Try it: Your answer should consist solely of the lines from the one holding "Given: Open the 종목조건 dropdown" through the final line of the entries, reproduced exactly and without pictures.

Source records:
⟨

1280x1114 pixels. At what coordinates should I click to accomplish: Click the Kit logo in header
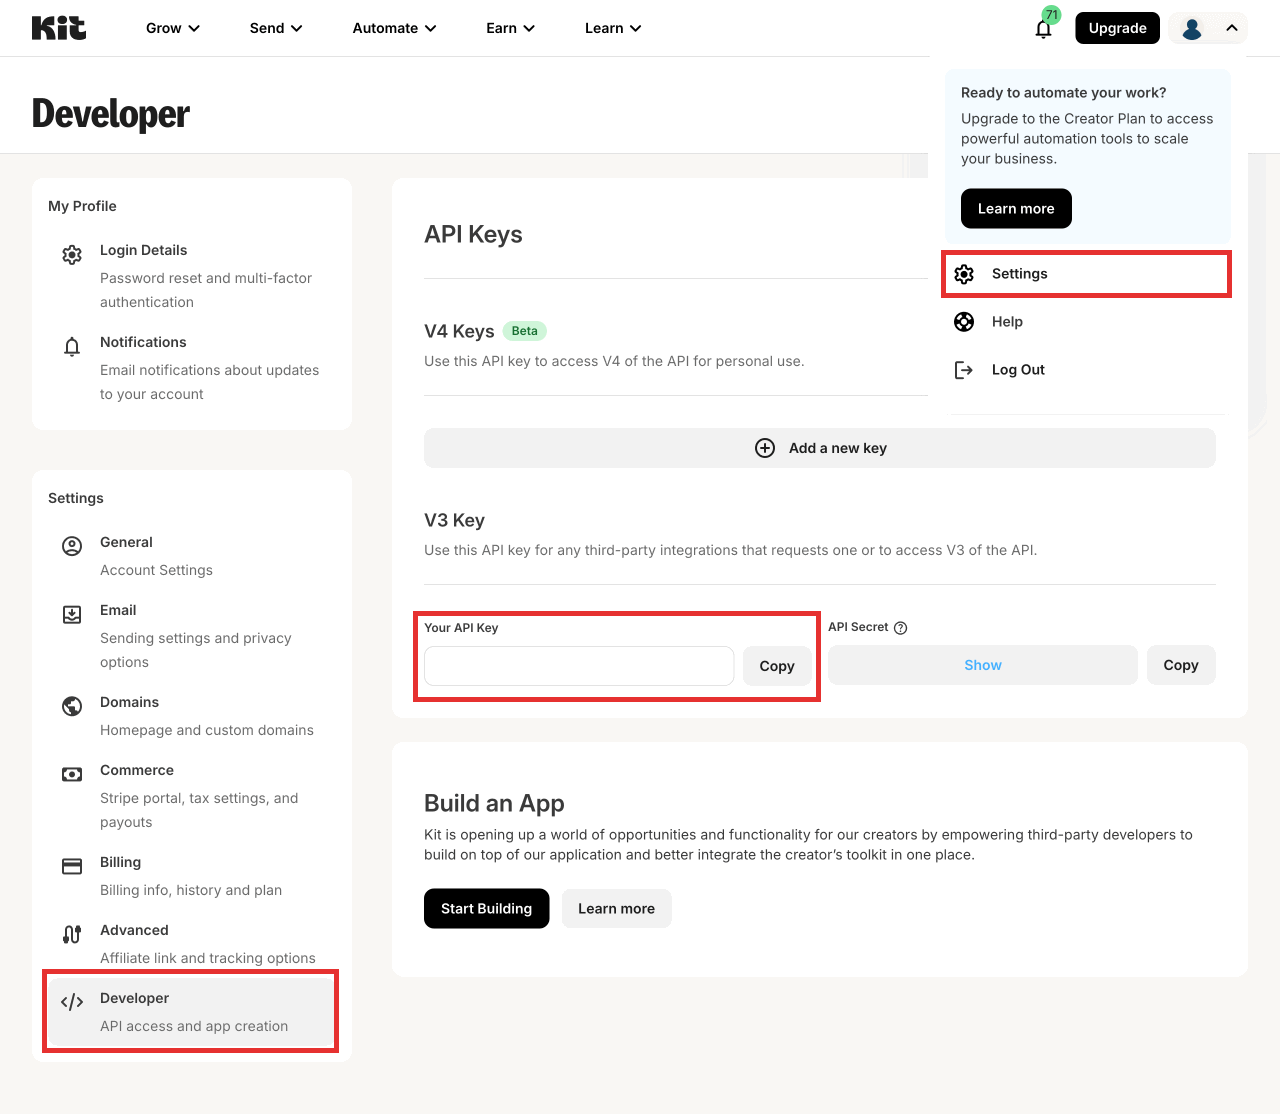coord(59,28)
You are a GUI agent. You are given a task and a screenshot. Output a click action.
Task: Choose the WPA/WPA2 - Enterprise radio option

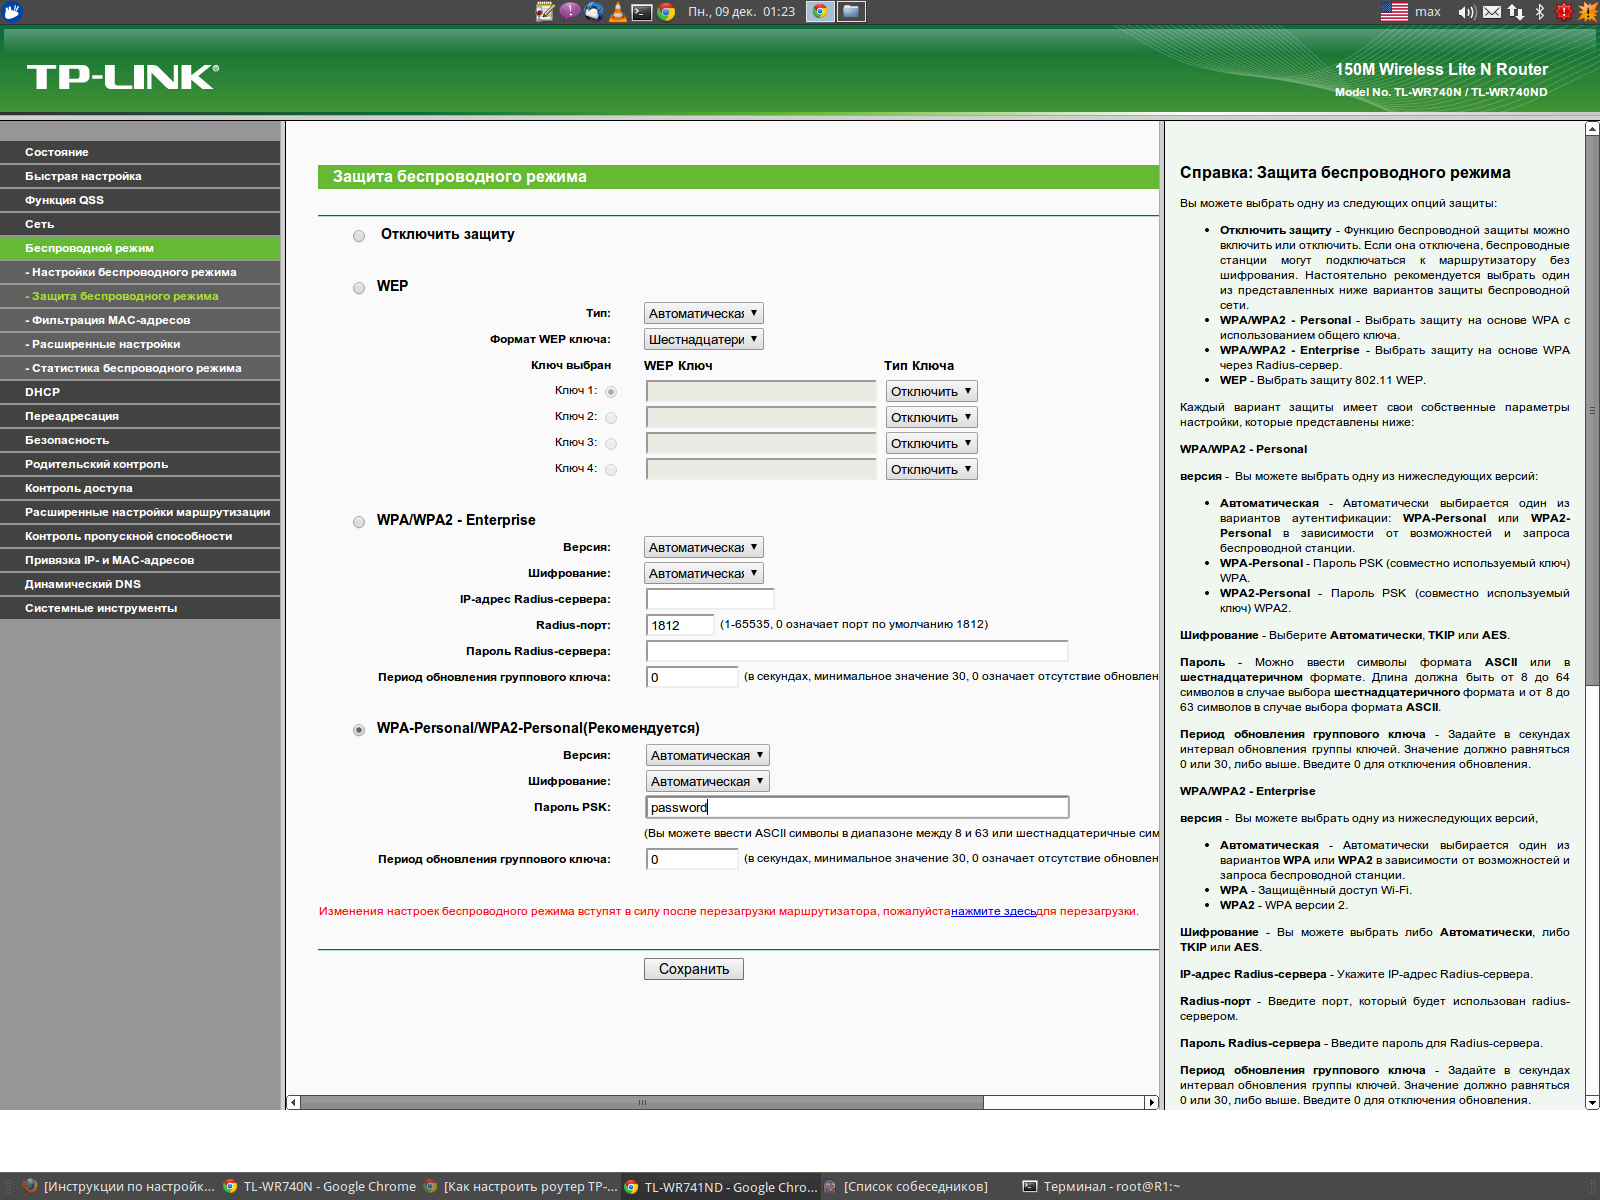click(x=359, y=522)
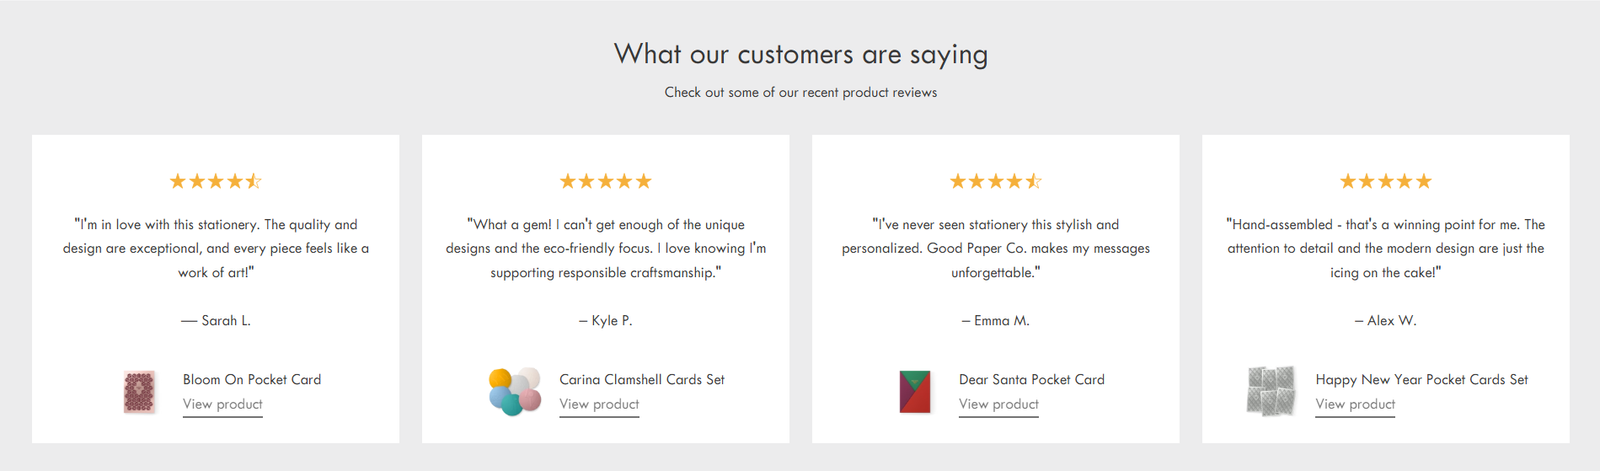Screen dimensions: 1600x471
Task: Open View product under Dear Santa Pocket Card
Action: [999, 404]
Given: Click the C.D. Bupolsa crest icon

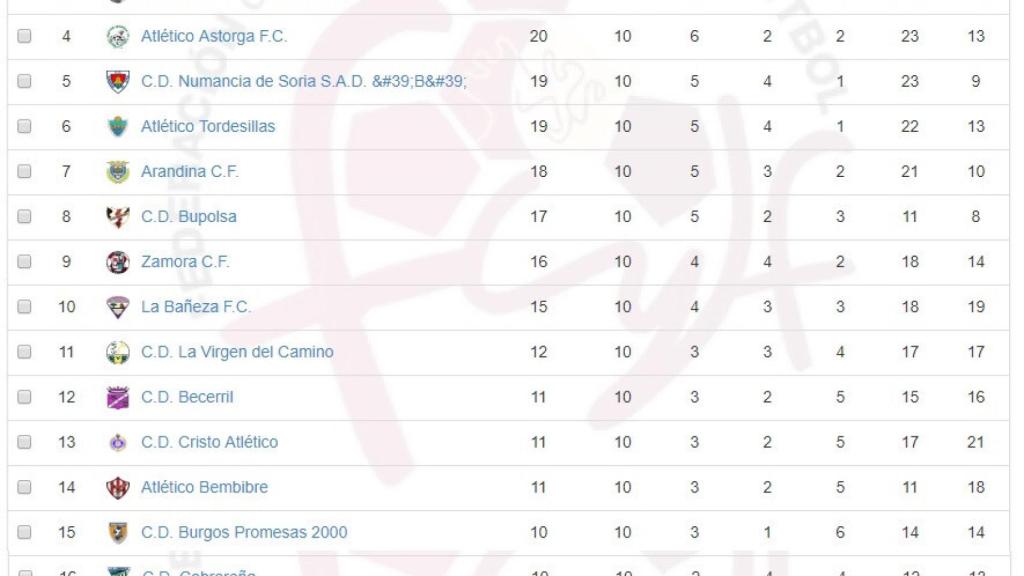Looking at the screenshot, I should coord(118,217).
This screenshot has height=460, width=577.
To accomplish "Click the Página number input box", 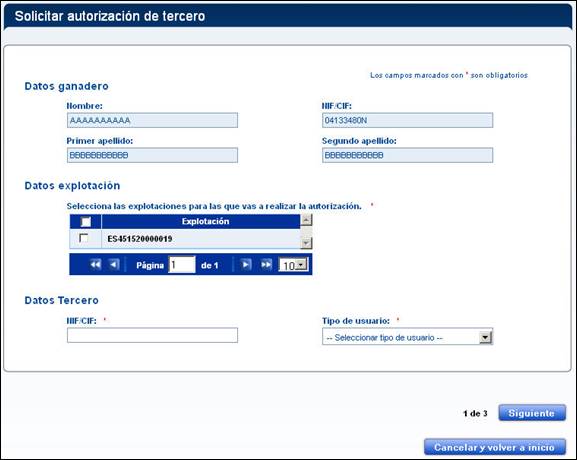I will 182,265.
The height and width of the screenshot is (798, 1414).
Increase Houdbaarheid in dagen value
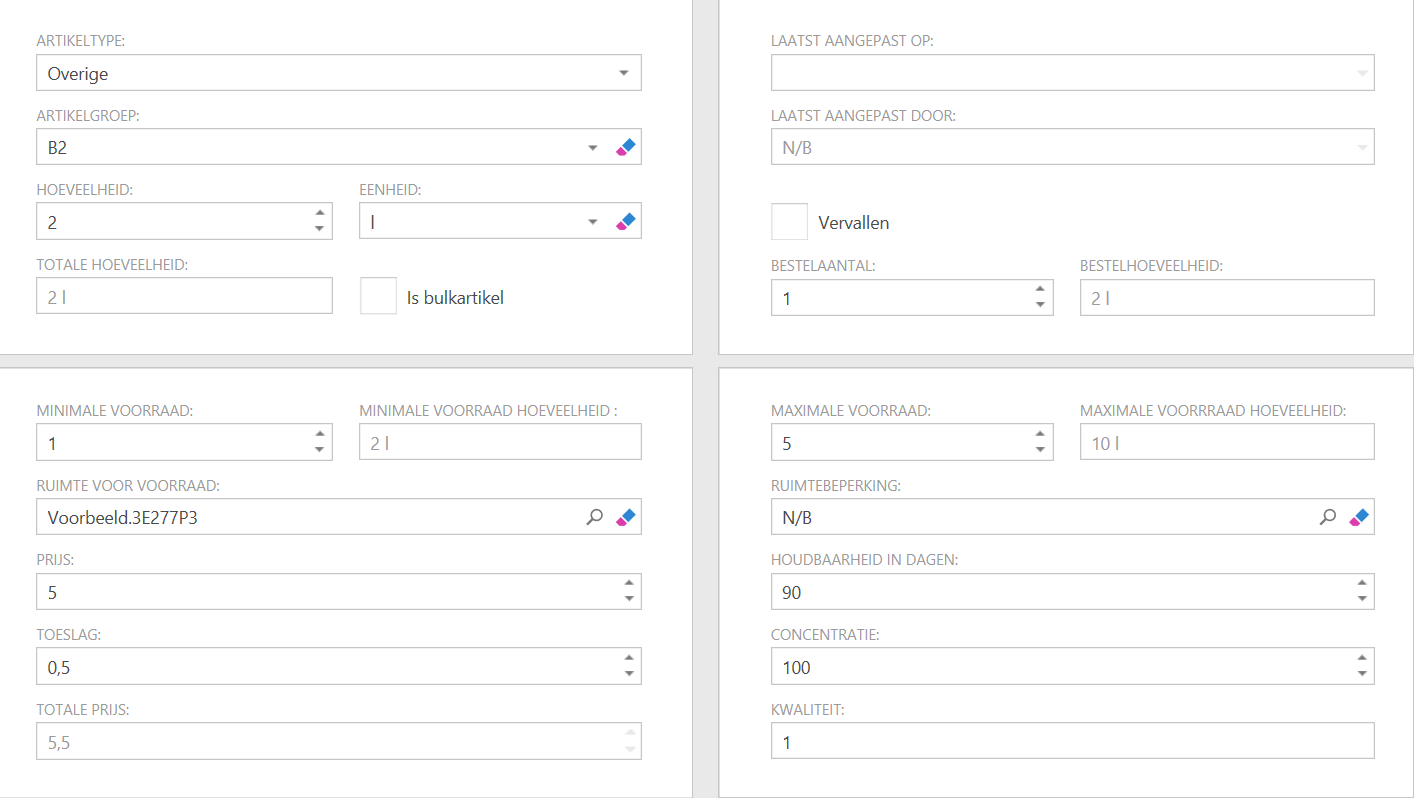1361,583
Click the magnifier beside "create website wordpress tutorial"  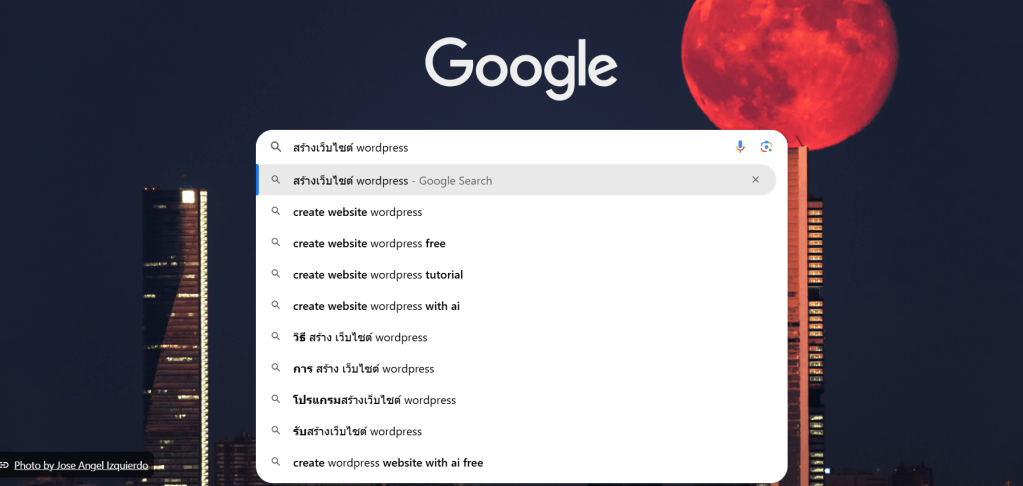[276, 275]
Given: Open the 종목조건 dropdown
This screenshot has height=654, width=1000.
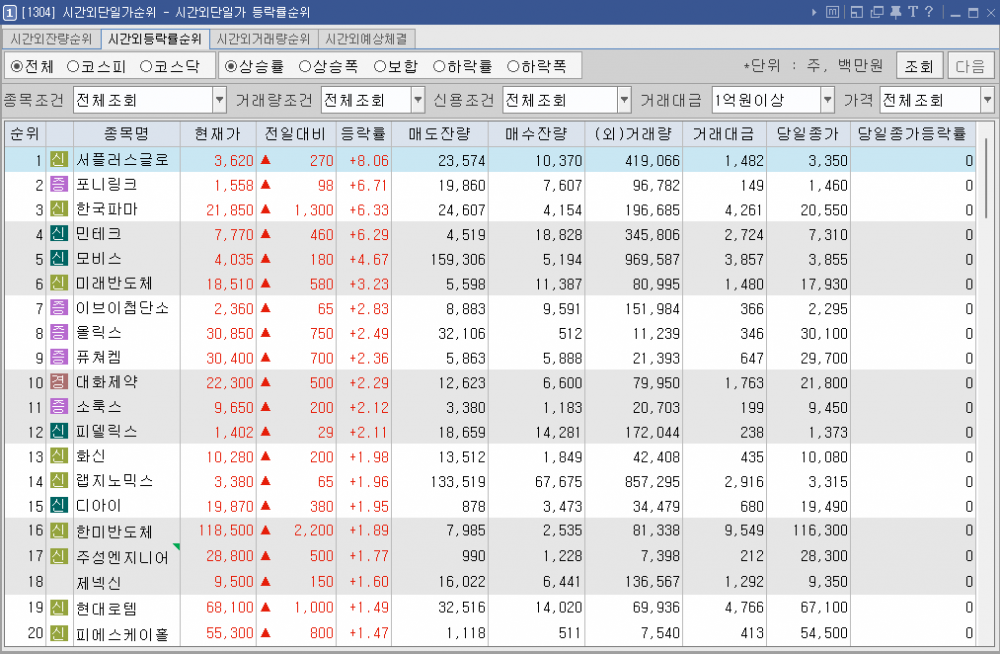Looking at the screenshot, I should [219, 100].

⟩

Exercise result:
Given: Open the 종목조건 dropdown
This screenshot has height=654, width=1000.
Looking at the screenshot, I should [219, 100].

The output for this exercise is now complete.